Collected data
================

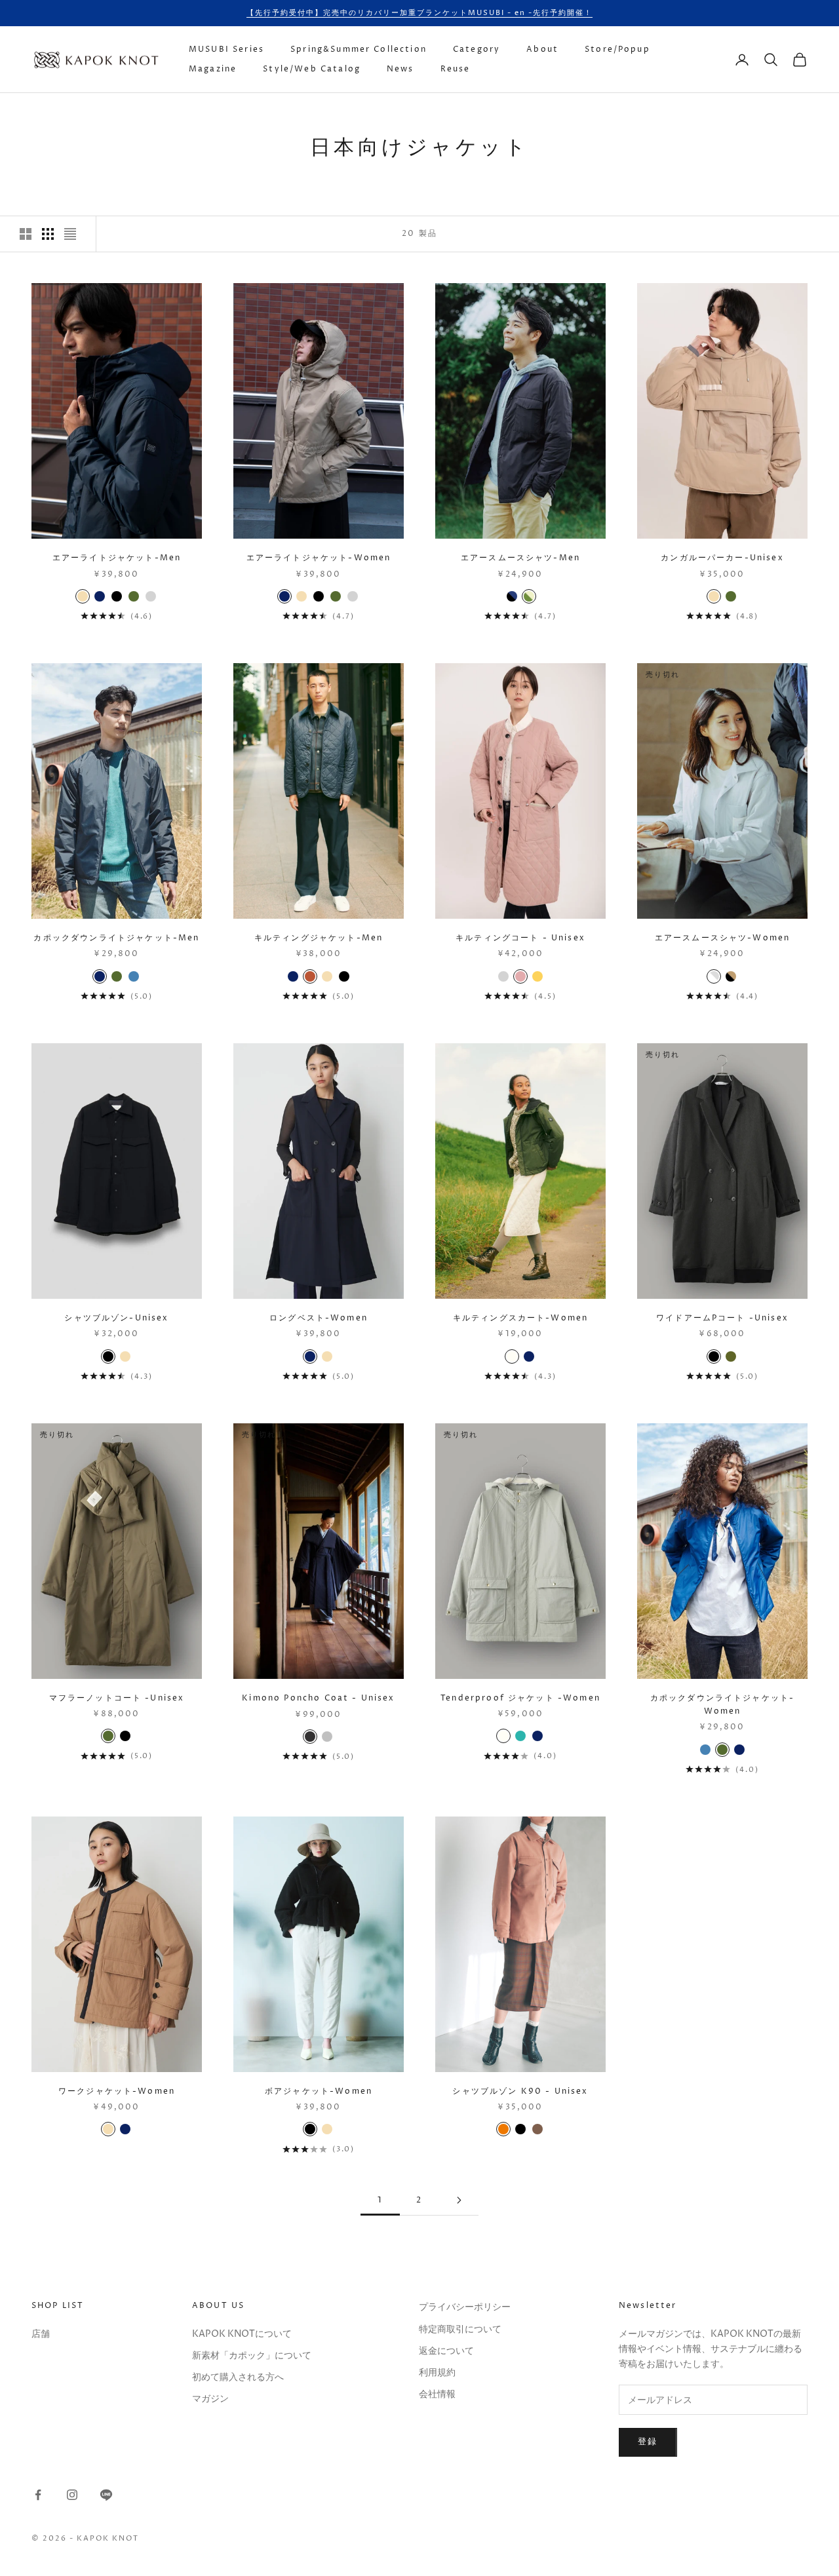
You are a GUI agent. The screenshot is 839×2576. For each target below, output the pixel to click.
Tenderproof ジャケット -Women (520, 1698)
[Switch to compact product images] (70, 234)
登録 (648, 2442)
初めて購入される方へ (238, 2377)
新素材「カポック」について (251, 2355)
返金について (446, 2351)
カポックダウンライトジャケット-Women (722, 1705)
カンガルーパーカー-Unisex (722, 558)
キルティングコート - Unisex (520, 938)
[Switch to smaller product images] (48, 234)
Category (476, 49)
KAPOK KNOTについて (242, 2334)
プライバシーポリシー (465, 2307)
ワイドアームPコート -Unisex (722, 1318)
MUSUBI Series (226, 49)
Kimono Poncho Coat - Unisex (318, 1698)
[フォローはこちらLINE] (106, 2494)
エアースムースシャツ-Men (520, 558)
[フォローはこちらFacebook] (38, 2494)
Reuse (455, 69)
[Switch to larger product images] (25, 234)
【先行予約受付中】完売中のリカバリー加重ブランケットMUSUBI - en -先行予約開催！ (419, 13)
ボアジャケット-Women (318, 2091)
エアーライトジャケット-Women (318, 558)
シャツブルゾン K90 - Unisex (520, 2091)
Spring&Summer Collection (358, 49)
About (542, 49)
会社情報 (437, 2394)
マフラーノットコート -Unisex (117, 1698)
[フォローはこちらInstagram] (72, 2494)
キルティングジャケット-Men (318, 938)
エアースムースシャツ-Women (722, 938)
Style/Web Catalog (312, 69)
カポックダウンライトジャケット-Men (116, 938)
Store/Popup (617, 49)
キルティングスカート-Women (521, 1318)
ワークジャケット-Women (116, 2091)
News (400, 69)
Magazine (213, 69)
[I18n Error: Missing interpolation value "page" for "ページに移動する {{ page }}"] (458, 2200)
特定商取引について (460, 2329)
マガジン (210, 2399)
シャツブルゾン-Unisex (116, 1318)
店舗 (40, 2334)
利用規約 (437, 2372)
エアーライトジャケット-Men (116, 558)
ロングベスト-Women (318, 1318)
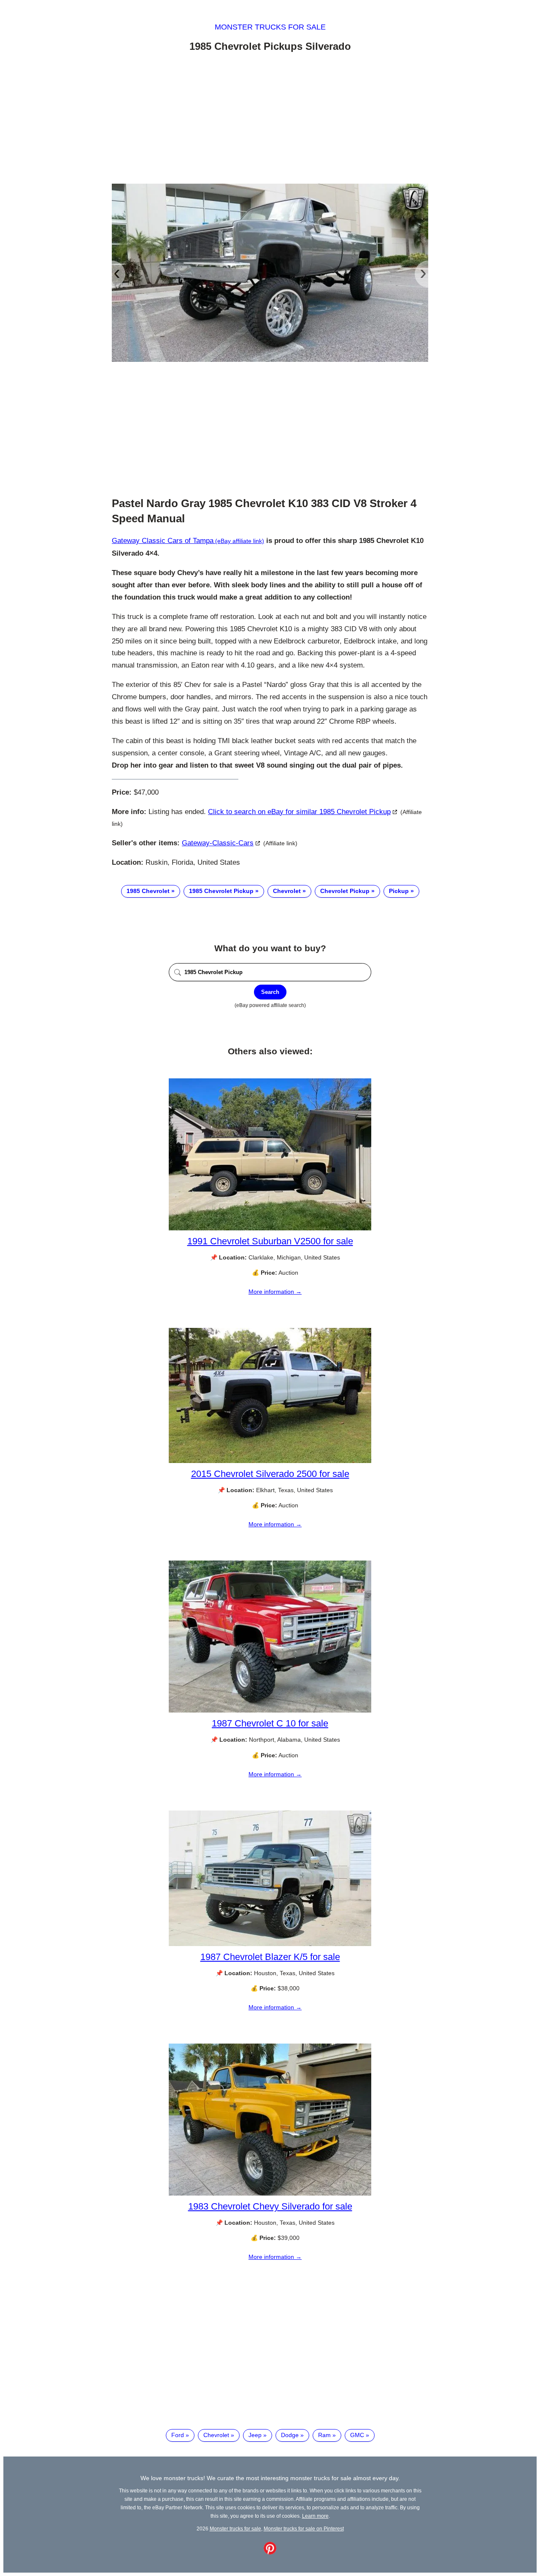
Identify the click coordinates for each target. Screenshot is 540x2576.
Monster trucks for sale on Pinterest (304, 2528)
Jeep (255, 2435)
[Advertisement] (270, 119)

================

## Your goal
The records must be restated word for word, apart from any images.

## Solution to this exercise
You are a GUI agent. The screenshot is 839×2576. For each target below, output the pixel to click.
Tenderproof ジャケット -Women (520, 1698)
[Switch to compact product images] (70, 234)
登録 (648, 2442)
初めて購入される方へ (238, 2377)
新素材「カポック」について (251, 2355)
返金について (446, 2351)
カポックダウンライトジャケット-Women (722, 1705)
カンガルーパーカー-Unisex (722, 558)
キルティングコート - Unisex (520, 938)
[Switch to smaller product images] (48, 234)
Category (476, 49)
KAPOK KNOTについて (242, 2334)
プライバシーポリシー (465, 2307)
ワイドアームPコート -Unisex (722, 1318)
MUSUBI Series (226, 49)
Kimono Poncho Coat - Unisex (318, 1698)
[フォローはこちらLINE] (106, 2494)
エアースムースシャツ-Men (520, 558)
[フォローはこちらFacebook] (38, 2494)
Reuse (455, 69)
[Switch to larger product images] (25, 234)
【先行予約受付中】完売中のリカバリー加重ブランケットMUSUBI - en -先行予約開催！ (419, 13)
ボアジャケット-Women (318, 2091)
エアーライトジャケット-Women (318, 558)
シャツブルゾン K90 - Unisex (520, 2091)
Spring&Summer Collection (358, 49)
About (542, 49)
会社情報 (437, 2394)
マフラーノットコート -Unisex (117, 1698)
[フォローはこちらInstagram] (72, 2494)
キルティングジャケット-Men (318, 938)
エアースムースシャツ-Women (722, 938)
Style/Web Catalog (312, 69)
カポックダウンライトジャケット-Men (116, 938)
Store/Popup (617, 49)
キルティングスカート-Women (521, 1318)
ワークジャケット-Women (116, 2091)
News (400, 69)
Magazine (213, 69)
[I18n Error: Missing interpolation value "page" for "ページに移動する {{ page }}"] (458, 2200)
特定商取引について (460, 2329)
マガジン (210, 2399)
シャツブルゾン-Unisex (116, 1318)
店舗 (40, 2334)
利用規約 (437, 2372)
エアーライトジャケット-Men (116, 558)
ロングベスト-Women (318, 1318)
Identify the click coordinates for each target. Screenshot is 540x2576.
Monster trucks for sale on Pinterest (304, 2528)
Jeep (255, 2435)
[Advertisement] (270, 119)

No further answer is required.